> **Document section**:
━━━━

Identification of energy landscape of Sp1 zinc-finger in Pb(II) or Cd(II) using AFM

Abstract

The interaction between the zinc finger transcription factor (ZF–TF) and a specific DNA sequence is characterized by energy landscape parameters such as the dissociation rate constant and binding free energy. Heavy metals, such as lead (Pb) and cadmium (Cd), disturb transcription processes by changing the DNA-binding affinities of ZF–TF. To investigate the interference of heavy-metal ions with DNA transcription, we determined the unbinding force between ZF–TF and DNA by atomic force microscopy (AFM). The results suggest that the binding affinity of this complex is stronger in Pb(II) solution than under normal conditions, while the binding affinity in Cd(II) solution is weaker than under normal conditions. Thus, ZF–TF is an important target for heavy metal poisoning. Gold (Au) has a high affinity with cysteine residues, and so, it effectively coordinates with ZF–TF. AFM was employed to detect the molecular interaction force between ZF–TF and DNA in an Au(I) environment. Data analysis demonstrated that Au(I) helps restore normal binding affinity. The measurement of the unbinding force enabled us to quantify the binding free energy in the dissociation process. Alterations of kinetic parameters, which describe the energy landscape, are associated with metal poisoning disease and can be used to screen drugs for heavy-metal induced disease.

━━━━

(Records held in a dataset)
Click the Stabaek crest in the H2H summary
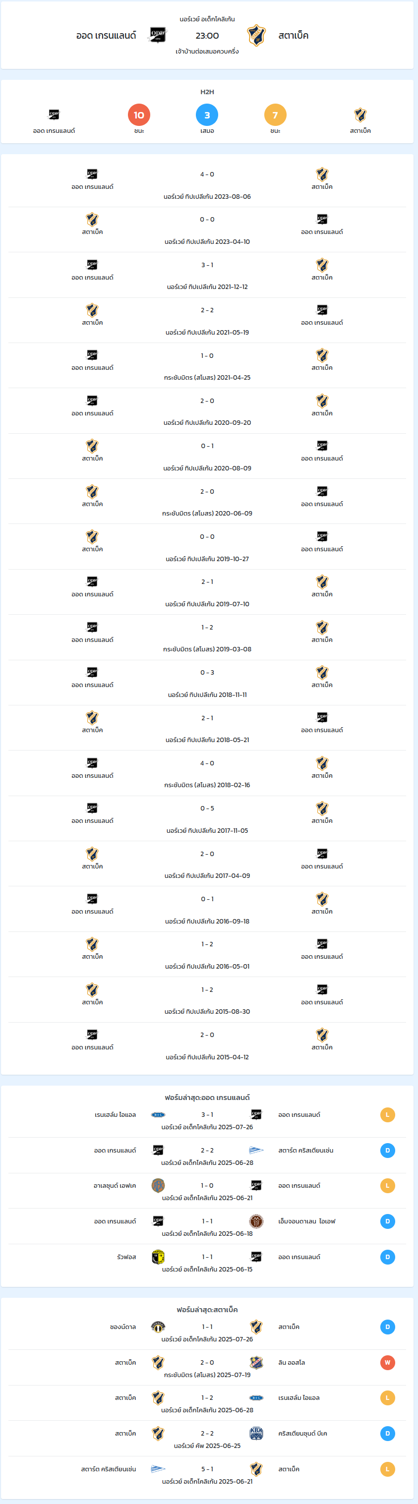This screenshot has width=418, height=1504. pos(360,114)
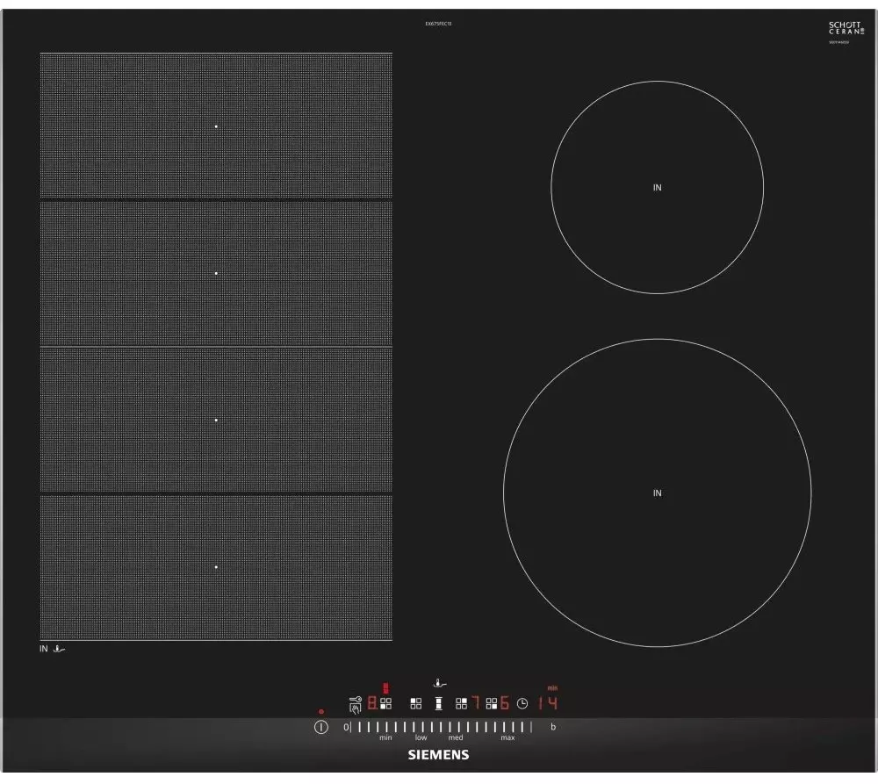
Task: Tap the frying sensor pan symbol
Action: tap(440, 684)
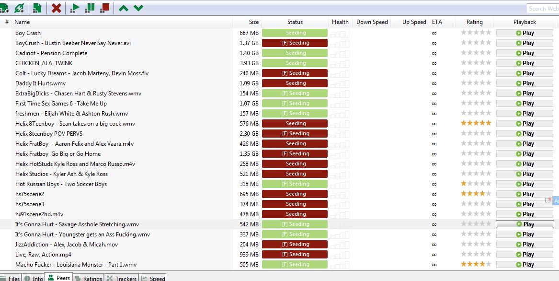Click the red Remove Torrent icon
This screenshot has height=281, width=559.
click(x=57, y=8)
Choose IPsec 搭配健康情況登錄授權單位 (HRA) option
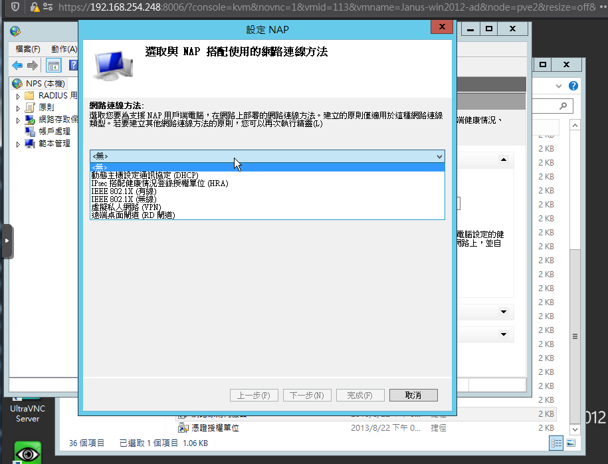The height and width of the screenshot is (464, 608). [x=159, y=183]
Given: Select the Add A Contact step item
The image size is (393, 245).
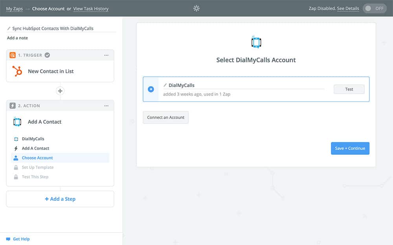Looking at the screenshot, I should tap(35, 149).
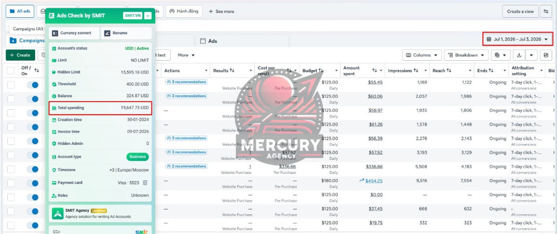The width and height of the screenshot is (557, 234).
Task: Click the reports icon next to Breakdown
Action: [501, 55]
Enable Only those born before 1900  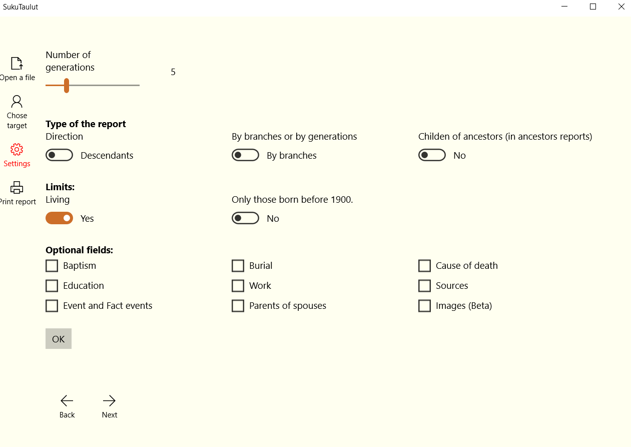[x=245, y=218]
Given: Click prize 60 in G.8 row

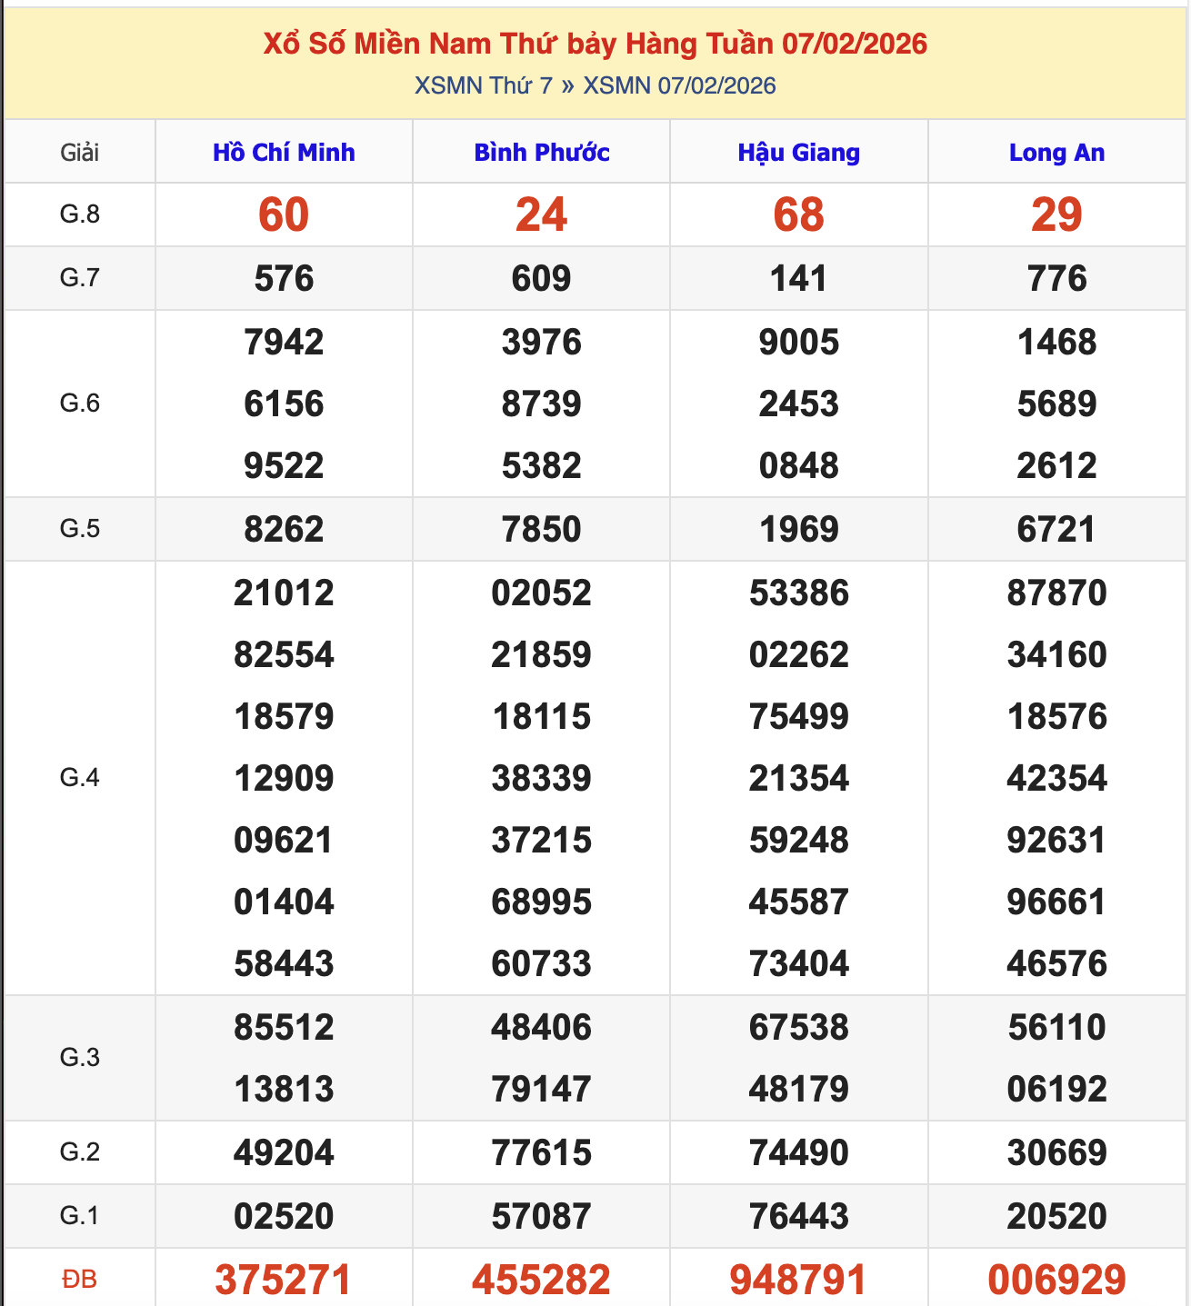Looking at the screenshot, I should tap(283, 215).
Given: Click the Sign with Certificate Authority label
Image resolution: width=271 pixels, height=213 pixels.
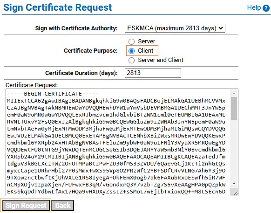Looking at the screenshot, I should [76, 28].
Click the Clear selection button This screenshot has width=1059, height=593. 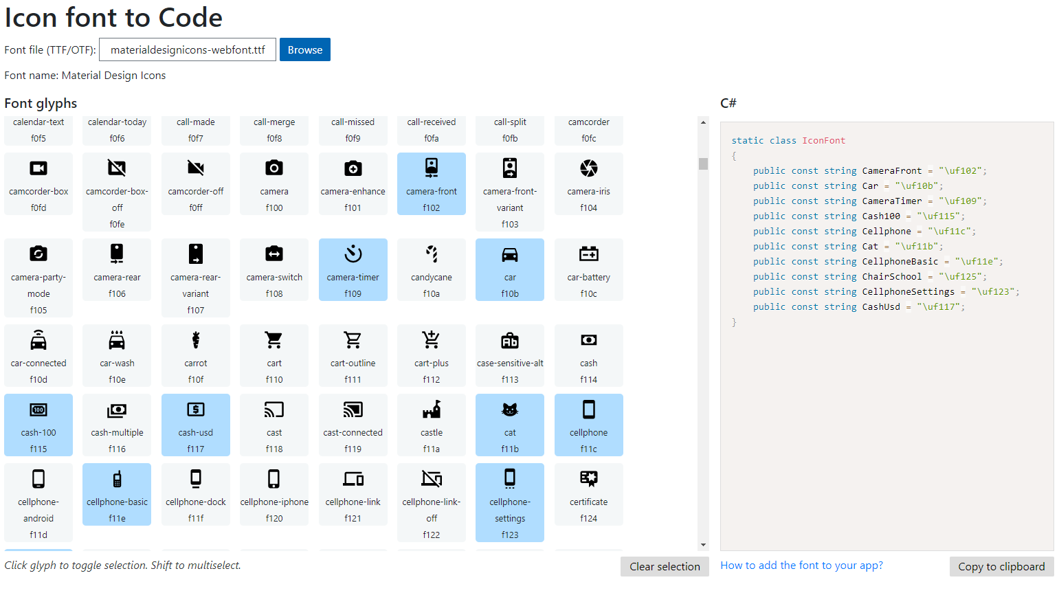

━━━━

> **The task**: According to the abstract above, which technique was used to determine the unbinding force between ZF–TF and DNA?

> **Response to this exercise**: Atomic force microscopy (AFM).